#### What you will do
Pull out every line from the entries below that contains the string "with", treating uppercase and lowercase as different.

#### Listing

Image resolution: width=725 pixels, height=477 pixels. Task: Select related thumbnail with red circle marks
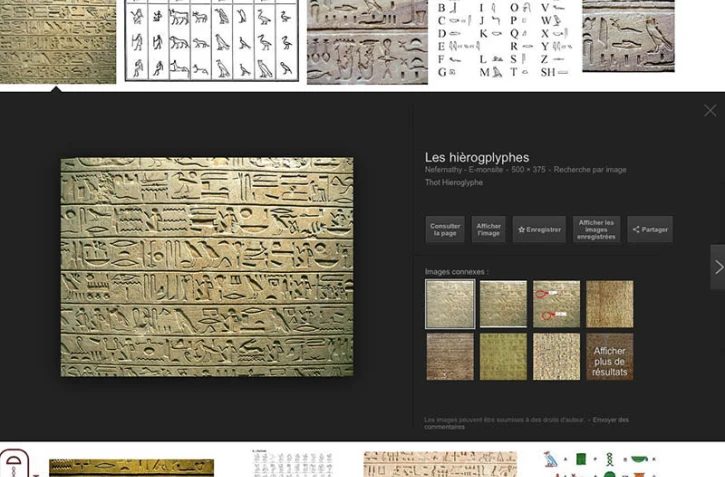click(556, 304)
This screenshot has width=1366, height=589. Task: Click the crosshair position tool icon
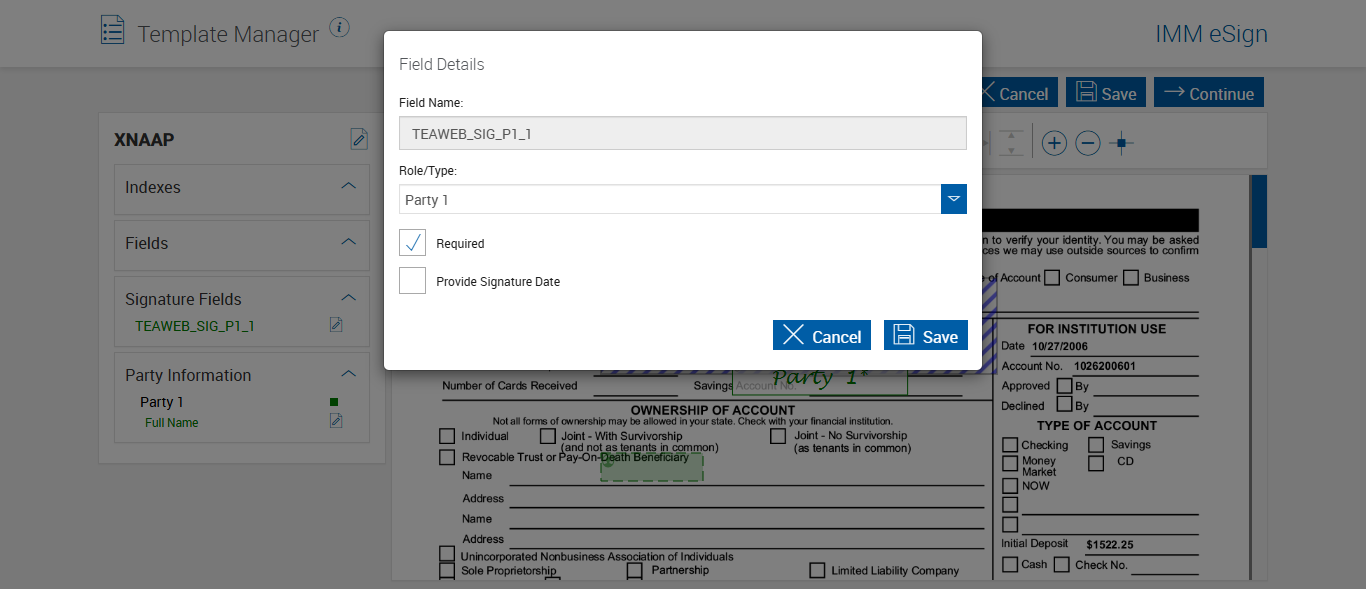pyautogui.click(x=1122, y=144)
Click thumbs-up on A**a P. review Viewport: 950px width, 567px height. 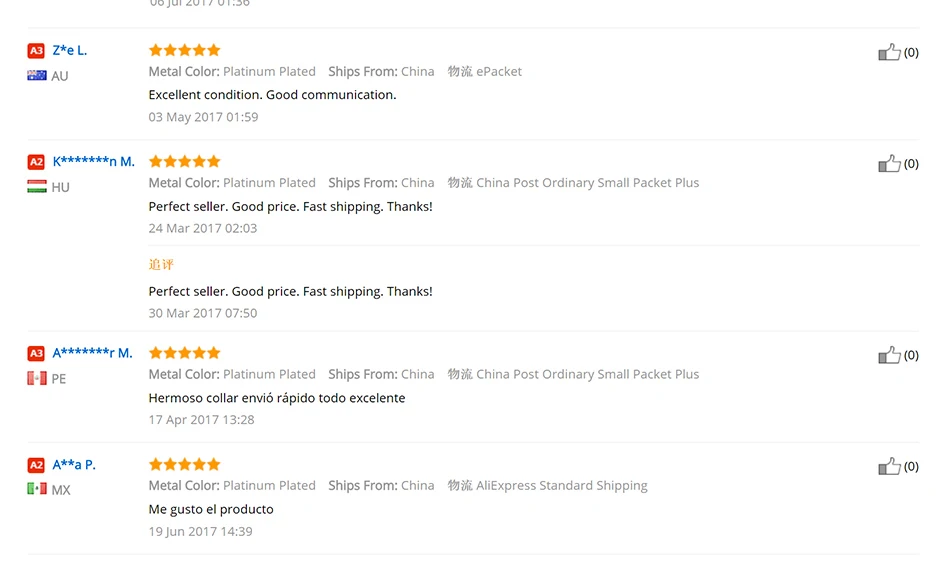tap(889, 466)
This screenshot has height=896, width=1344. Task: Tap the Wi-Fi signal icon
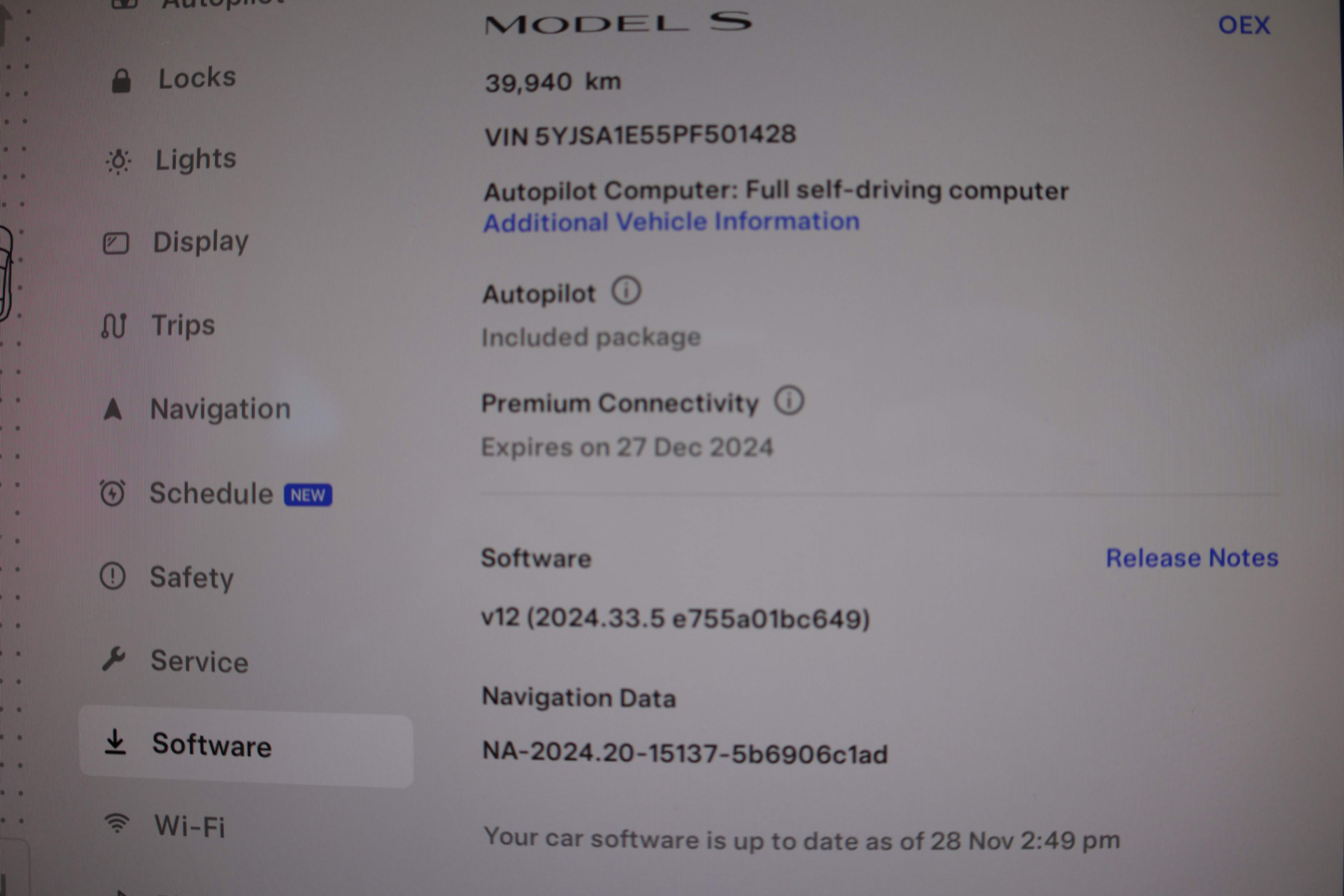tap(117, 823)
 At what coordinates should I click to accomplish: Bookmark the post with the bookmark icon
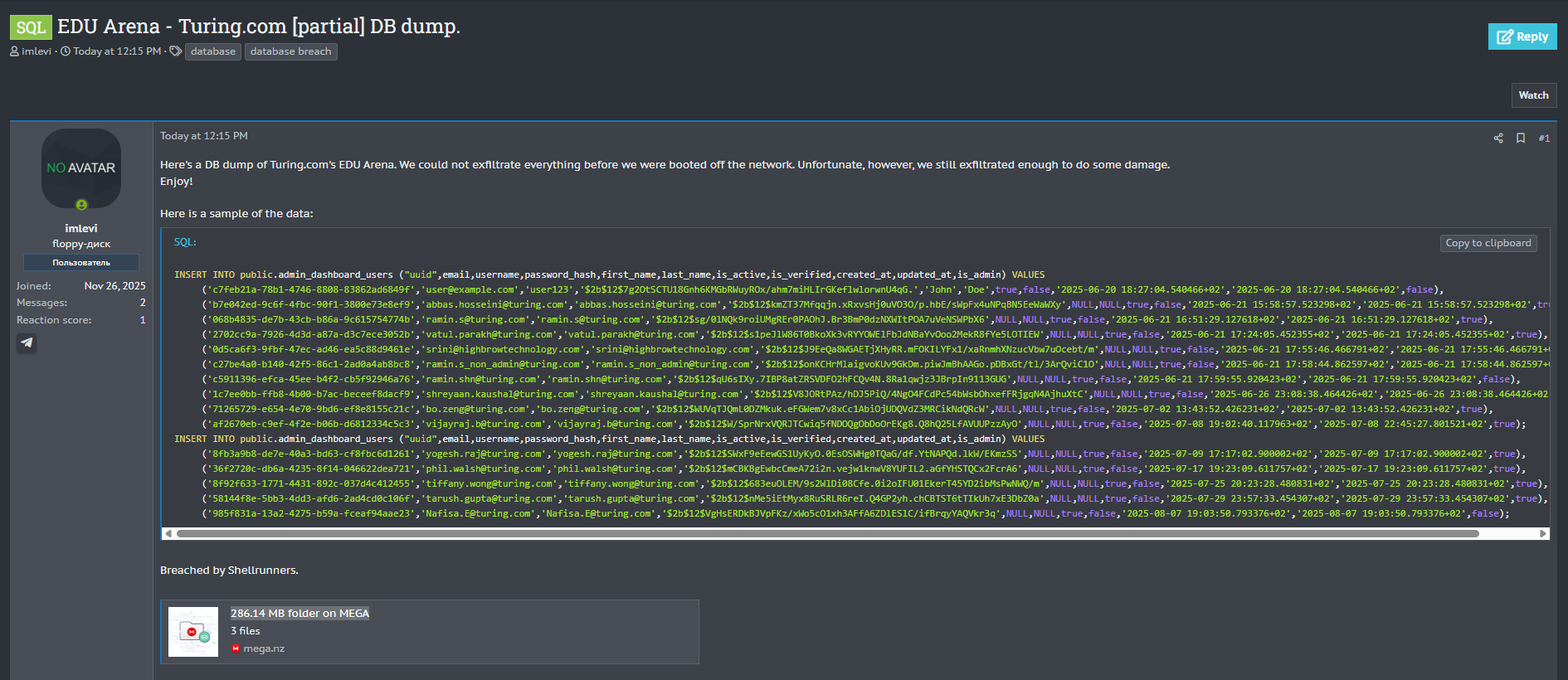1520,138
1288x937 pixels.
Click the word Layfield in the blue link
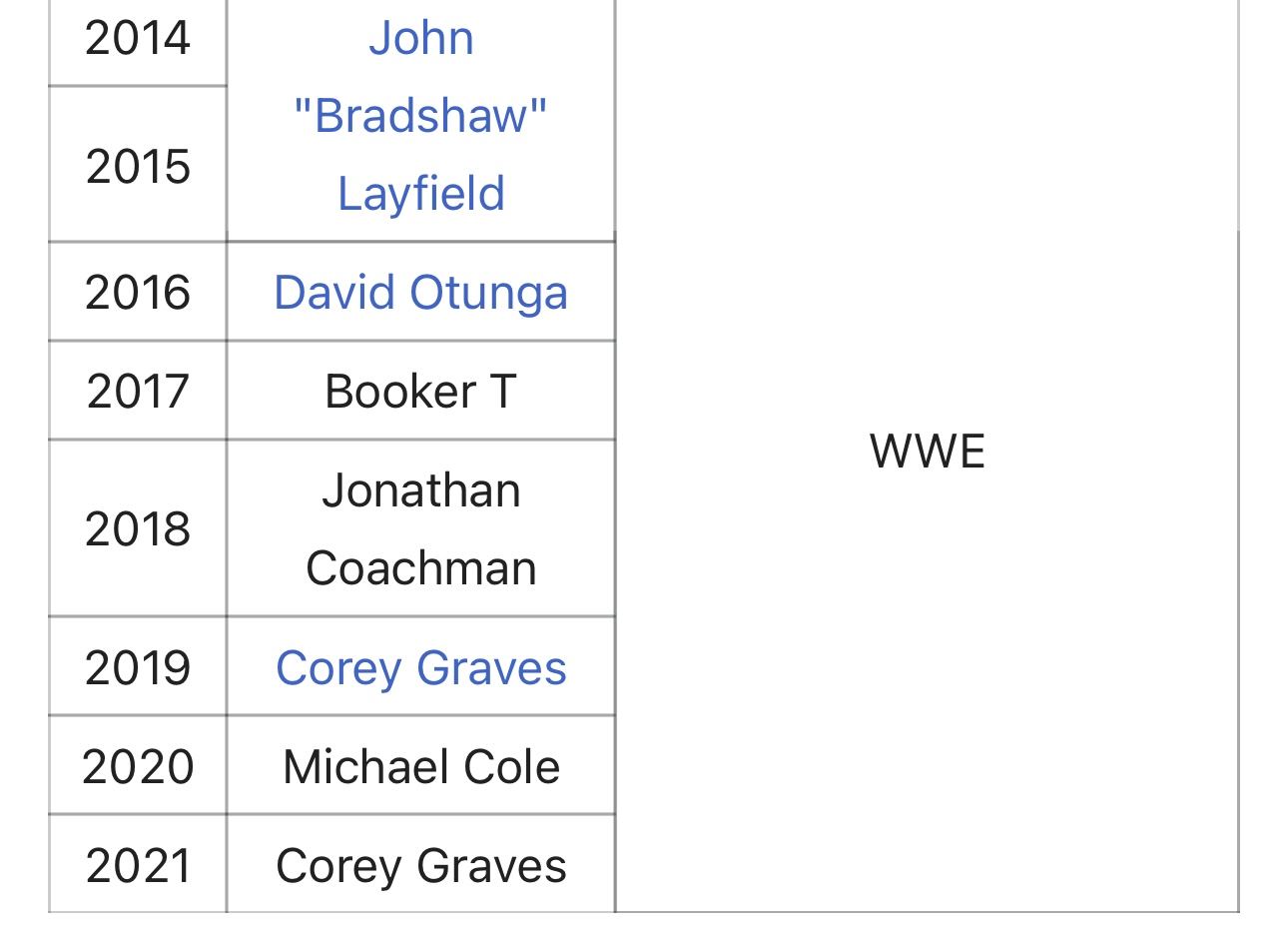click(420, 194)
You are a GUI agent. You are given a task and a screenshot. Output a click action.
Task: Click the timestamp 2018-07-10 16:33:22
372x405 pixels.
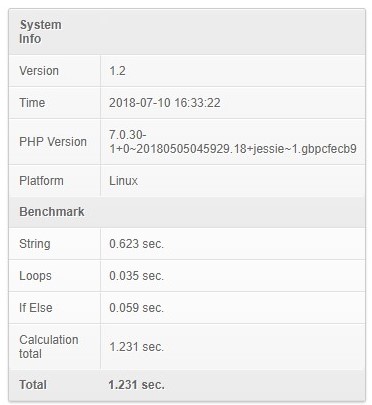165,102
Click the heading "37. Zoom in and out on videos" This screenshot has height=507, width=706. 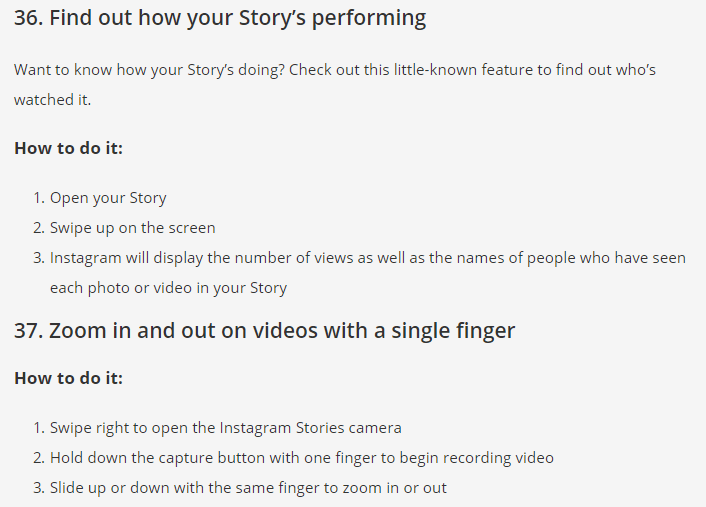264,330
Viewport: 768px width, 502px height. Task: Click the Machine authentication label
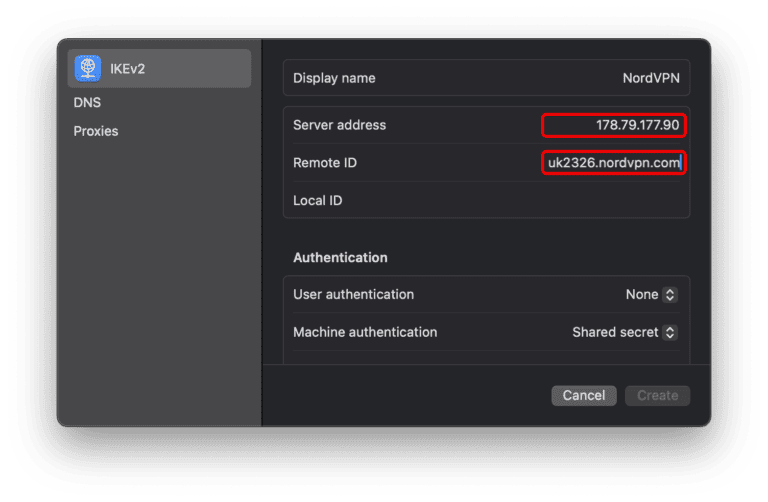click(x=365, y=332)
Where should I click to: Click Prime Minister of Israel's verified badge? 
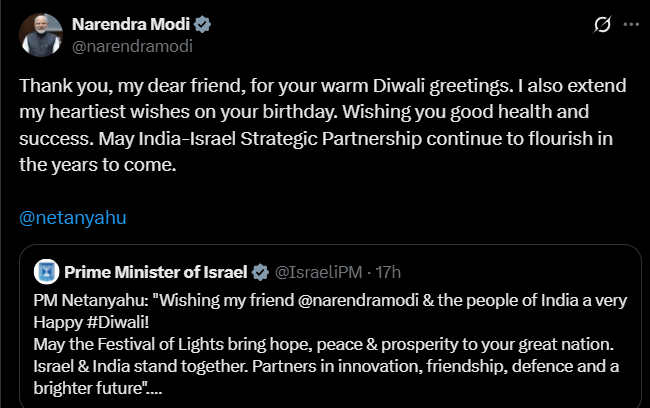coord(259,271)
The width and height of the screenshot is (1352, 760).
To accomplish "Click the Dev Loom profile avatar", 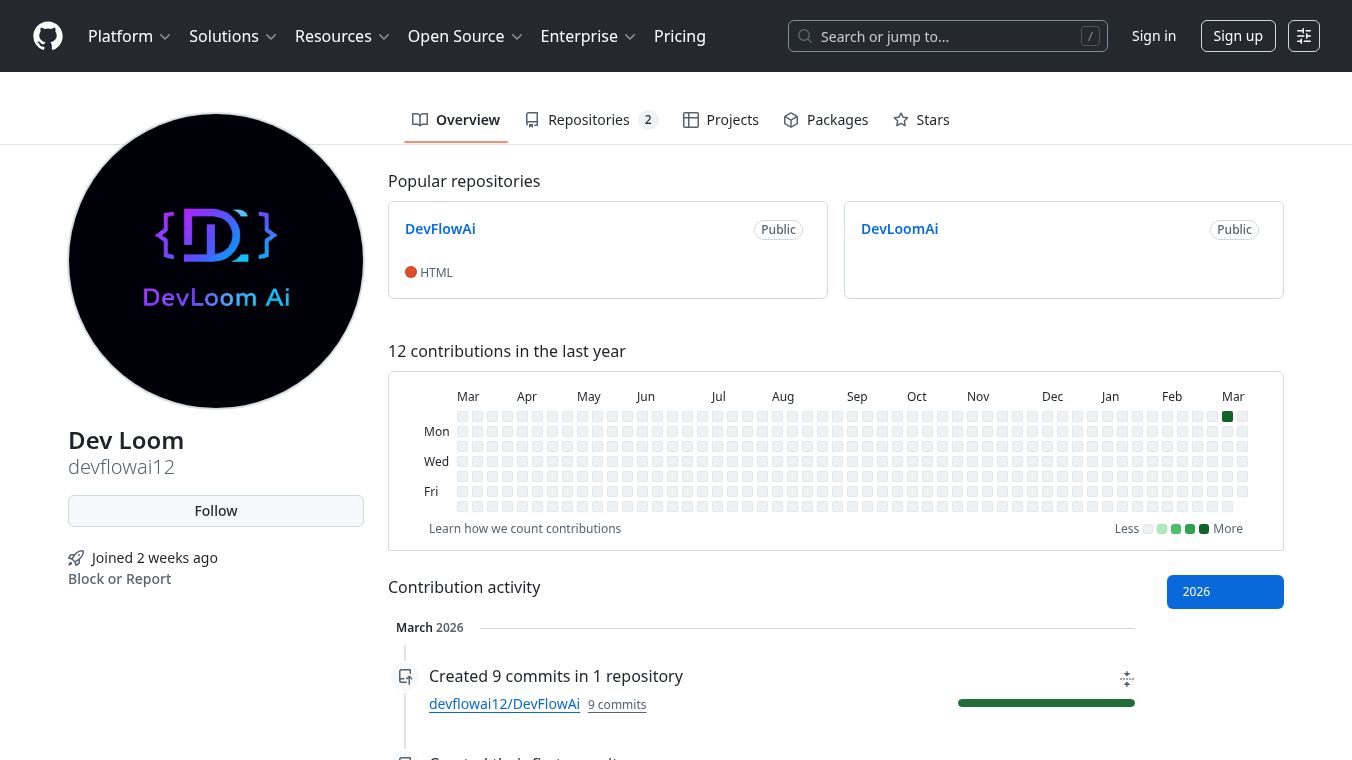I will (x=216, y=261).
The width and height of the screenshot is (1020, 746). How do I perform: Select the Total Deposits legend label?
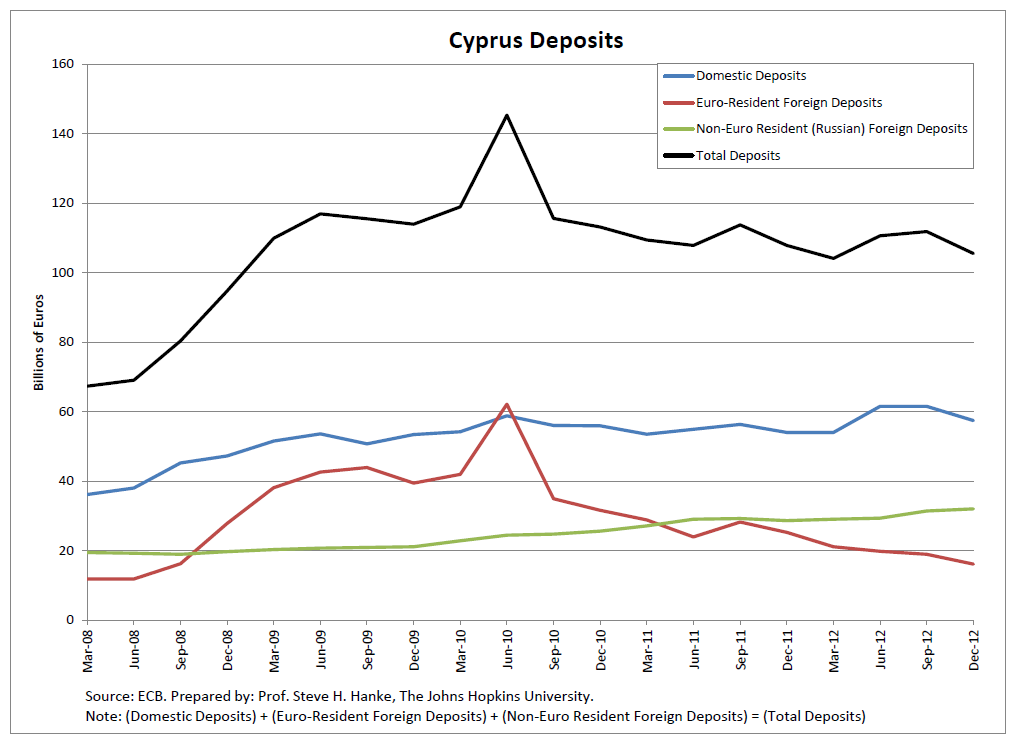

#### Completed exercise
Image resolution: width=725 pixels, height=477 pixels. Task: Select related thumbnail with red circle marks
 At what coordinates should I click to accomplish: Bookmark the post with the bookmark icon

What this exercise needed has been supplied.